So Chris Fraser walked out of a Charleston County School Board meeting Monday night.
The question here is: What took him so long?
Fraser’s official title is board chairman, but his job is actually ringmaster of the most dysfunctional circus in this state. That’s saying something.
This school board routinely meets for four hours at a clip because, as Fraser said, it takes them an hour to do what should take five minutes. For a group that gripes so much about its paltry pay, they do their best to lower their per-hour compensation.
Now, as board member Elizabeth Moffly says, it’s not their job to be a rubber-stamp for the administration — and she’s right. But the board’s role is largely to set policy. Yet some of them feel the urge to micromanage everything in the district ad nauseam. Or nausea.
It’s either that, or they just like to hear themselves talk.
Sadly, no one else does.
There was nothing atypical about Monday’s meeting — and that’s the problem. The nuttiness never stops at 75 Calhoun.
First, they couldn’t approve the minutes of the previous meeting until Elizabeth Kandrac read them aloud, apparently in protest of the part that mentioned her taking yet another taxpayer-funded junket after her final meeting as a board member, in October.
Then, when the district asked the board to sign off on hiring a new executive director of strategy and communication, Kandrac asked for the candidate’s SAT scores and wanted to give her a writing test.
Finally, there was an hour spent on a routine contract with local police forces to keep cops in the schools. The same thing happened last year, forcing the board to have a “workshop” on it. But still, a few board members said they didn’t get their questions answered. Actually, other board members say, they just didn’t like the answers they got.
It’s no wonder Fraser walked out.
All this sideshow stuff may play well with the talk radio crowd, but it accomplishes nothing.
When Fraser noted they were wasting time, board member Chris Collins pointed out that they could talk all night. He’s right.

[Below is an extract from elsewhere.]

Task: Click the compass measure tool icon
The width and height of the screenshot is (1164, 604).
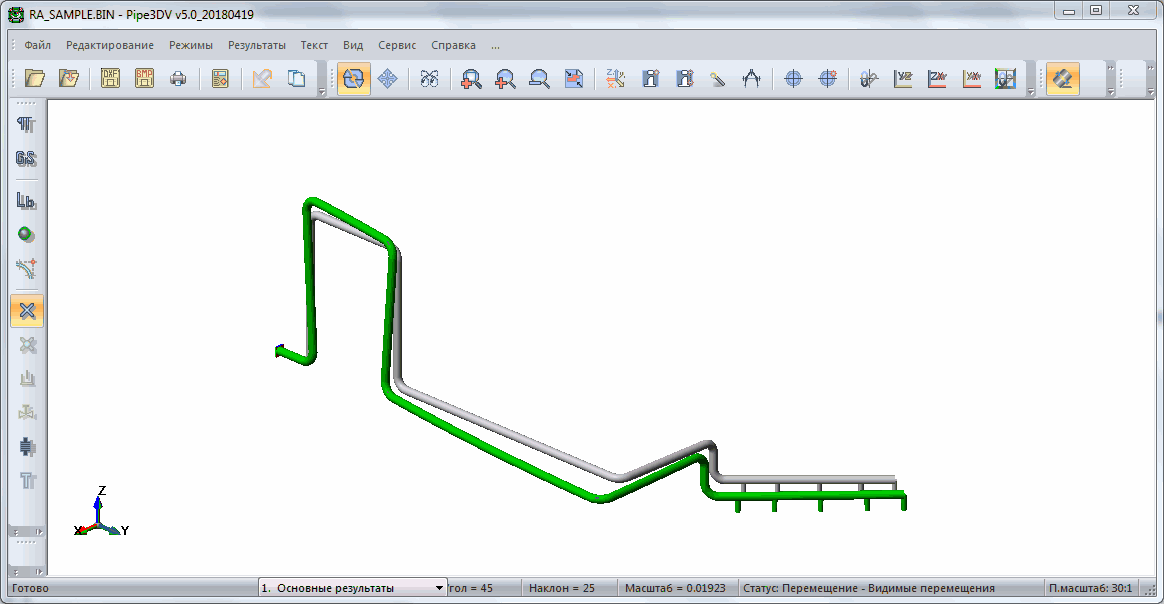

And that seems to be the point here — yammering, that is — much more so than actually improving schools.
Board members and district officials are loathe to talk about this on the record, for fear of fanning the flames. But bottom line is, they say that one side of this board refuses to compromise (sound familiar) and monopolizes the discussion before the majority rules. There’s no civility, no respect for Robert’s Rules of Order, and no respect for the chairman.
If Fraser has done anything wrong, it’s is attempting to be fair to every board member — because they haven’t returned the favor.
Fraser was making a big statement when he walked out, and voters ought to listen. Perhaps we should start asking school board candidates for their SAT scores — and proof of residency.
And they should all sign a pledge promising to never join the circus.